Figure 1: New York Times Square: accumulation of LED boards.
Photo: Louis Brill.
The Redefinition of a Growing Infrastructure
Public space is the city's medium for communication with itself, with the new and unknown, with the history and with the contradictions and conflicts that arise from all those. Public space is urban planning's moderator in a city of free players. [1]
Prof. Wolfgang Christ, 2000
How can the growing digital display infrastructure appearing in the modern urban landscape contribute to this idea of a public space as moderator and as communication medium?

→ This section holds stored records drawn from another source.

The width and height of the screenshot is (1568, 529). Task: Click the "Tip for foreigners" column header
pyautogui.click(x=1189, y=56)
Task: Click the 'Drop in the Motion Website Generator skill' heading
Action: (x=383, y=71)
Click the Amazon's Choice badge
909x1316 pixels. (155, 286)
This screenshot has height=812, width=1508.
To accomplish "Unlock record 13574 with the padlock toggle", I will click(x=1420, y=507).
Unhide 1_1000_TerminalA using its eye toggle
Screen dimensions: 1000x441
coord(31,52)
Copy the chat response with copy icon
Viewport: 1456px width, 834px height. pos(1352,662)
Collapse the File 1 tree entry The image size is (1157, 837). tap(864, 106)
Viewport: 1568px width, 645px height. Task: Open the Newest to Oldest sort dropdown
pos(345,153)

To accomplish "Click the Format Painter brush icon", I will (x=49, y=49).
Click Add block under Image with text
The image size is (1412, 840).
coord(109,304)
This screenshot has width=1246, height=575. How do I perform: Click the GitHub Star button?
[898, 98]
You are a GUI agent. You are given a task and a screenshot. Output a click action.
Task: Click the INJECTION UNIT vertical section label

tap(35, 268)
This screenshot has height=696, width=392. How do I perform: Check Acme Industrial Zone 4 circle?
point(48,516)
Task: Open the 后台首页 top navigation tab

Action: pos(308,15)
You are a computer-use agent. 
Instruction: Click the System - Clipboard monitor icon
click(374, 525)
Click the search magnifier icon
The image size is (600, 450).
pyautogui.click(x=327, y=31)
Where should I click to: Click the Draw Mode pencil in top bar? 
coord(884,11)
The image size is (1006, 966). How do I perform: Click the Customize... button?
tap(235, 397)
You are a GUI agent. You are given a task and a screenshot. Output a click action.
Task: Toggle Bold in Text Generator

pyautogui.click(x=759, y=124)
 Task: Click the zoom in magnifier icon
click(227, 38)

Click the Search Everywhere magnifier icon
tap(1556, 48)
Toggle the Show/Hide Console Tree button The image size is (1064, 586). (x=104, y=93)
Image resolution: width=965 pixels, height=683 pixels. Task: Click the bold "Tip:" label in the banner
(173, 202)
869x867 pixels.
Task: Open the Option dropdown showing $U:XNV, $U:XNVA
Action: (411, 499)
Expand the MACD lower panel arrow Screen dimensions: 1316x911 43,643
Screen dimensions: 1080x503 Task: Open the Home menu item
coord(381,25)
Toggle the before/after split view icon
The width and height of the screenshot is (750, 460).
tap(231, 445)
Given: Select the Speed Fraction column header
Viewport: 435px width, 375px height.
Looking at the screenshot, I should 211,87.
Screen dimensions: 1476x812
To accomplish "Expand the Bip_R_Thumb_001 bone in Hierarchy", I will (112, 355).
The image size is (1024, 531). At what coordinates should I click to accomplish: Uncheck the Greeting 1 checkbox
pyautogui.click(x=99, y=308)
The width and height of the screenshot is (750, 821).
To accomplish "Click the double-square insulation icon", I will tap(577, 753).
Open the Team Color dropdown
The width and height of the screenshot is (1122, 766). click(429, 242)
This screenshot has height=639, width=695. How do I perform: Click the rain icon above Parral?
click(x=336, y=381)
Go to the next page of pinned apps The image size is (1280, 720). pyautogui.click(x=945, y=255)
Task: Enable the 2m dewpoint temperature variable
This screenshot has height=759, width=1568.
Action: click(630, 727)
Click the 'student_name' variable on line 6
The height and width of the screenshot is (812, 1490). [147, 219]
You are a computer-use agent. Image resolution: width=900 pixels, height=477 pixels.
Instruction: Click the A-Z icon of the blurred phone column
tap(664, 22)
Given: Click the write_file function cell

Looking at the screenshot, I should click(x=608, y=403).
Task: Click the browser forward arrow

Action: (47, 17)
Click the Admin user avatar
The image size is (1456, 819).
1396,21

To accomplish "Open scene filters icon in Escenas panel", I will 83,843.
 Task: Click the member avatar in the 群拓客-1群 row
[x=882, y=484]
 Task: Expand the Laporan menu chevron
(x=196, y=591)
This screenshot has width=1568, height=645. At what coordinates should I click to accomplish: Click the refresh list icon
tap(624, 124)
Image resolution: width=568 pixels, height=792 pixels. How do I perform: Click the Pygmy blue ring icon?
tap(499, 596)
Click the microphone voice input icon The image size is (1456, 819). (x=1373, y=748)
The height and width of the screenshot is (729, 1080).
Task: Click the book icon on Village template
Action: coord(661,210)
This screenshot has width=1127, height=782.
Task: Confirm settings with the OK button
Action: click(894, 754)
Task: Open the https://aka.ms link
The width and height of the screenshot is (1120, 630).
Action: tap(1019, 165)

The mobilization of digital technology and a growing digital culture have changed the urban communication environment. In the context of the rapidly evolving commercial information sphere of our cities, various new digital display technologies are being introduced into the urban landscape: daylight compatible LED billboards, plasma screens exposed in shop windows, beamboards, information displays in public transport systems, electronic city information terminals, holographic screen projections, or dynamic and intelligent surfaces, integrated into architectural facade structures. [Fig. 1]

As McQuire has put it, "The migration of electronic screens into the external cityscape has become one of the most visible tendencies of contemporary urbanism." [2] Considering this already existing digital infrastructure, it is a great challenge to broaden the use of these "moving billboards," as Lev Manovich calls them in his vision of an Augmented Space [3], instead of flooding urban space with new techno-objects.

So far one of the main targets of this infrastructure is to manage and control consumer behavior. We are not far away from the implementation of technology that makes it possible to cover buildings with large flexile planes of moving images, networked and controlled from one central location but making use of site-specifically collected consumer data. Display systems already start to detect our behavior and adjust to our consumer preferences.

Paul Virillio sees the new, developing "pervasive architecture-style" of screens covering high-rise-facades as "Electronic Gothic." [4] He refers to the narratives of Gothic church windows, which where aimed at effecting people's moral behavior. Immersion and its effects on the audience will also be increased by the "perfect" incorporation of screens in the architecture of the urban landscape.
How can the use of these screens controlled by market forces be broadened and culturally curated? Initiatives such as Locomotion, Going Underground, Strictly Public, Outvideo, the 59th Minute and Transmedia :29:59 [5] are pioneering in their use of commercial outdoor displays for screenings of video art. New balanced alliances are needed that challenge city authorities and regulators, architects, advertisers and broadcasters, as well as cultural curators, artists, and the citizen as producer – joint cooperations to shape the future development of the "screen world" in a sustainable manner, considering the danger of visual and technological pollution of urban space. [Fig. 2]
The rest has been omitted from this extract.